Extract provided:
────────────────

The nonmonotonic character of the dependences of properties on composition of PbTe + Bi [8] is attributed to the change in the mechanism of Bi dissolution under change in the Bi concentration to self-organization process in the impurity subsystem of crystal and to percolation effects.


Single crystal ingots of PbTe doped with the starting composition of 2 at% Bi were synthesized using the standard Bridgman method [9]. High purity elements (6 N) were used as the source material. The composition of Bi increased along the length of the ingot, and a number of samples with different Bi content were cut and polished. The samples were examined with X-ray and it was confirmed that they were single crystals which could be cleaved perpendicular to the c-axis. No signs of nanocrystalization states were noticed. Highly polished samples were used for optical reflectivity measurements which were done using a Bruker IFS-113 V Fourier transform spectrometer whose resolution was about 1 cm−1. For the measurements, we used a polarizer to see if our single crystal sample is sensitive to light polarization.

────────────────

[Records for locating displayed items]
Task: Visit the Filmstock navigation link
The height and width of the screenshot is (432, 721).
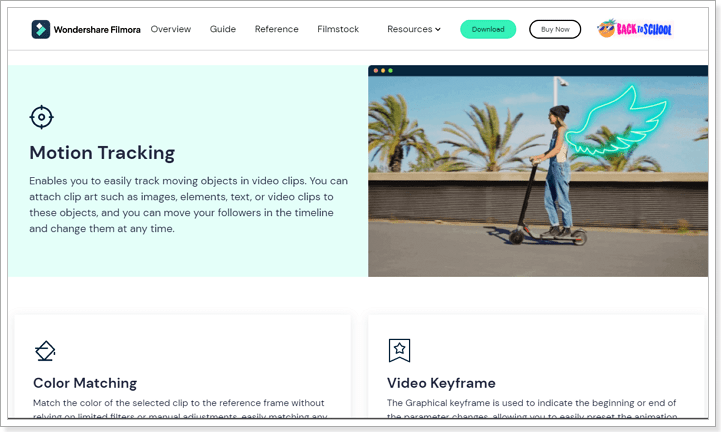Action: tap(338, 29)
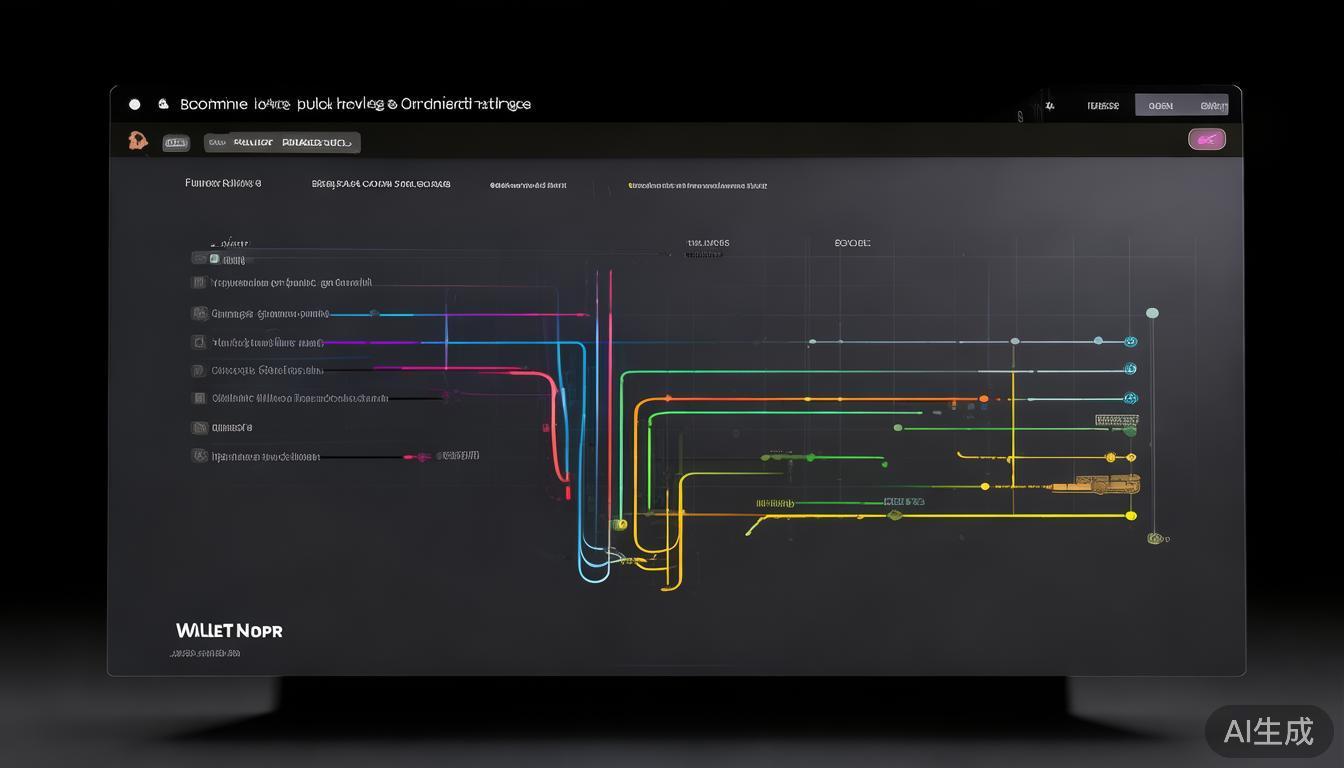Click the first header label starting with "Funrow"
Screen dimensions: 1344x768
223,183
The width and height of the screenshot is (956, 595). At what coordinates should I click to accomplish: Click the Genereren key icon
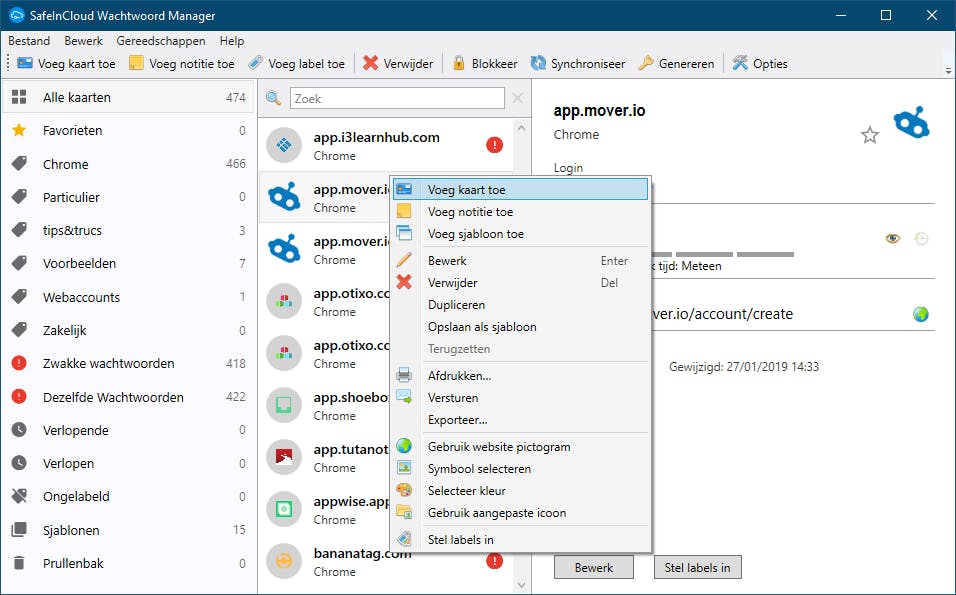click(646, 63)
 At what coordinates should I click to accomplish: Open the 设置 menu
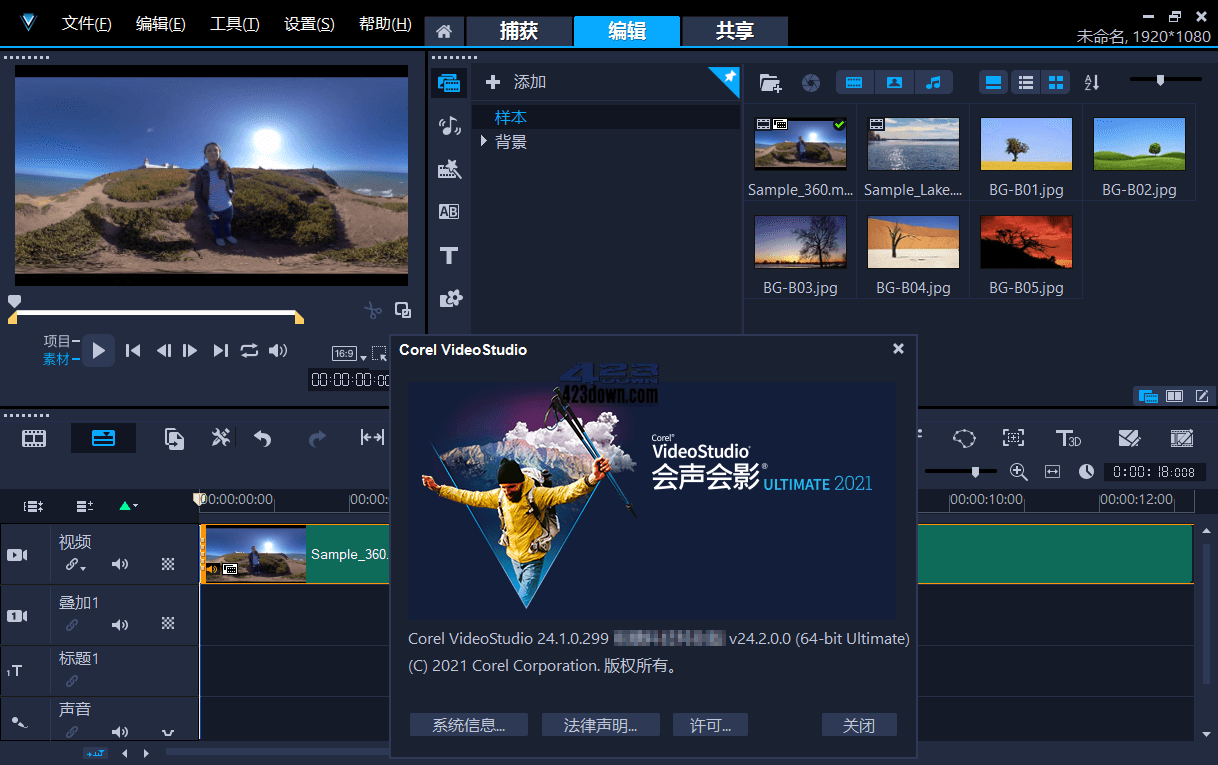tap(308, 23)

────────────────

Tasks to carry out:
(A) Please set down the PbTe excerpt word for word from "Single crystal ingots" to "to light polarization.".
(B) According to the PbTe excerpt, which instrument was used for the optical reflectivity measurements?

Worked solutions:
(A)
Single crystal ingots of PbTe doped with the starting composition of 2 at% Bi were synthesized using the standard Bridgman method [9]. High purity elements (6 N) were used as the source material. The composition of Bi increased along the length of the ingot, and a number of samples with different Bi content were cut and polished. The samples were examined with X-ray and it was confirmed that they were single crystals which could be cleaved perpendicular to the c-axis. No signs of nanocrystalization states were noticed. Highly polished samples were used for optical reflectivity measurements which were done using a Bruker IFS-113 V Fourier transform spectrometer whose resolution was about 1 cm−1. For the measurements, we used a polarizer to see if our single crystal sample is sensitive to light polarization.

(B) A Bruker IFS-113 V Fourier transform spectrometer.